Treffender gesagt: Dies ist die Geschichte einer Auflösung. Als wir im Kongo eintrafen, befand sich die Revolution dort in einer Phase des Stillstands; die darauffolgenden Ereignisse sollten zu ihrem endgültigen Niedergang führen, jedenfalls in jenem Moment und auf dem riesigen Kampfgebiet, das der Kongo darstellt. Das Interessanteste hierbei ist nicht die Geschichte der Auflösung der kongolesischen Revolution, deren Ursachen und Besonderheiten zu kompliziert sind, als dass ich sie vollständig von meinem Blickwinkel aus behandeln könnte; nein, das Interessanteste ist der Auflösungsprozess unserer Kampfmoral. Denn die von uns gemachten Erfahrungen dürfen nicht verloren gehen, und die Armee des Internationalen Proletariats darf angesichts des ersten Fehlschlags nicht gleich kapitulieren. Man muss die Probleme, die sich stellen, gründlich analysieren, um sie dann zu lösen. Ein guter Ausbilder auf dem Schlachtfeld tut mehr für die Revolution als einer, der eine beträchtliche Anzahl von Neulingen in Friedenszeiten für den Krieg ausbildet; doch die Eigenschaften eines solchen Ausbilders, der die Funktion eines Katalysators bei der Heranbildung zukünftiger revolutionärer Kader hat, müssen genau studiert werden.

Unser Leitgedanke war es, in Befreiungskriegen und Kämpfen gegen die kubanische Reaktion erprobte Männer gemeinsam mit unerfahrenen Leuten kämpfen zu lassen und so das zu bewirken, was wir die »Kubanisierung« der Kongolesen nannten. Im Folgenden werden wir sehen, dass die Wirkung diametral entgegengesetzt war und mit der Zeit die »Kongolisierung« der Kubaner stattfand. »Kongolisierung« nennen wir die Übernahme von Gewohnheiten und Einstellungen gegenüber der Revolution, die für den kongolesischen Soldaten in der damaligen Kampfsituation charakteristisch waren. Damit soll nichts Abwertendes über das kongolesische Volk gesagt werden, sehr wohl aber über den kongolesischen Soldaten zu jener Zeit. Die Ursachen dafür, dass jene Kämpfer so negative Eigenschaften zeigten, werden im Laufe dieser Geschichte ebenfalls zu klären sein.
_____
◆ WAS ZU TUN IST:
Fahre mit dem Text über die Auflösung der kongolesischen Revolution fort und setze direkt nach seinem letzten Satz an.

◆ GESAMMELTE DATEN:
_____
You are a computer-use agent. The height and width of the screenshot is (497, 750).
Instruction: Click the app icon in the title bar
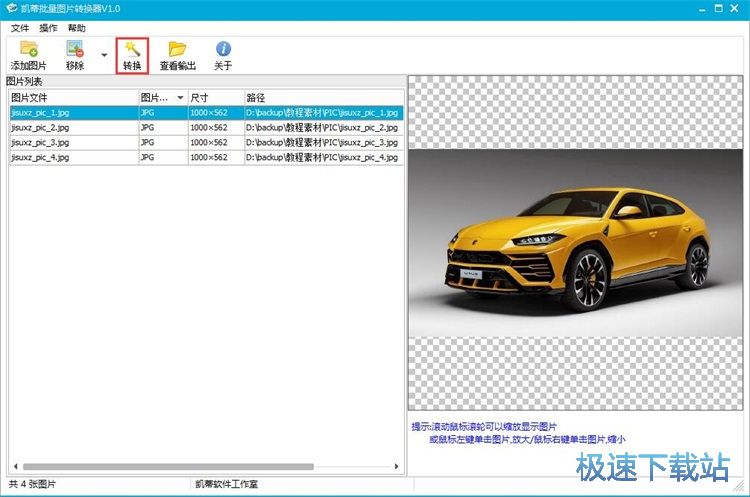pyautogui.click(x=11, y=10)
_____
◆ SCHRIFTLICHE ANTWORT:
Als allgemeine Regel – eine Regel, die ich stets befolgt habe – gilt: Hier wird nichts als die Wahrheit gesagt, zumindest was meine Interpretation der Tatsachen angeht – auch wenn diese im Widerspruch zu anderen subjektiven oder korrigierenden Einschätzungen stehen kann, falls sich Irrtümer in den Bericht einschleichen.

Sollte die Wahrheit indiskret oder unangebracht erscheinen, werde ich Stillschweigen bewahren; denn es gibt Dinge, die der Feind nicht wissen darf, zumal hier Fragen aufgeworfen werden sollen, die unseren Freunden für eine mögliche Wiederaufnahme des Kampfes im Kongo von Nutzen sein könnten (oder für die Aufnahme des Kampfes in jedem anderen Land Afrikas oder auf anderen Kontinenten, dessen Probleme ähnlich gelagert sind). Zu den verschwiegenen Informationen gehören die Wege und Methoden, die wir benutzten, um auf tansanisches Gebiet zu gelangen, das Sprungbrett für unseren Auftritt in dieser Geschichte.

Die Namen der Kongolesen, die hier genannt werden, sind real; dagegen erscheinen die Mitglieder unserer Truppe unter den Namen in Suaheli, die wir ihnen beim Einmarsch in kongolesisches Gebiet gaben. Die wirklichen Namen der teilnehmenden Genossen werden in einem Anhang aufgeführt, wenn die Herausgeber das für zweckmäßig halten.

Zuletzt möchte ich ausdrücklich betonen, dass es dem Heroismus unserer Aktion keinerlei Abbruch tut, wenn wir, um uns strikt an die Wahrheit zu halten und weil es für zukünftige Freiheitsbewegungen von großer Bedeutung sein kann, im Folgenden auf verschiedene Fälle von Schwäche bei einzelnen Männern oder in ganzen Abteilungen hinweisen und eindringlich über die allgemeine Demoralisierung sprechen, die bei uns um sich gegriffen hat. Die Heldenhaftigkeit der Teilnehmer wird von der allgemeinen Haltung unserer Regierung und des kubanischen Volkes bestätigt. Unser Land, die einsame Bastion des Sozialismus vor den Toren des Yankee-Imperialismus, schickt seine Soldaten zum Kämpfen und zum Sterben in fremdes Land, auf einen fernen Kontinent, und übernimmt öffentlich die volle Verantwortung für ihr Handeln. In dieser Herausforderung, in dieser klaren Parteinahme angesichts des großen Problems unserer Zeit – des erbarmungslosen Kampfes gegen den Yankee-Imperialismus – liegt die heroische Bedeutung unserer Teilnahme an dem Kampf im Kongo.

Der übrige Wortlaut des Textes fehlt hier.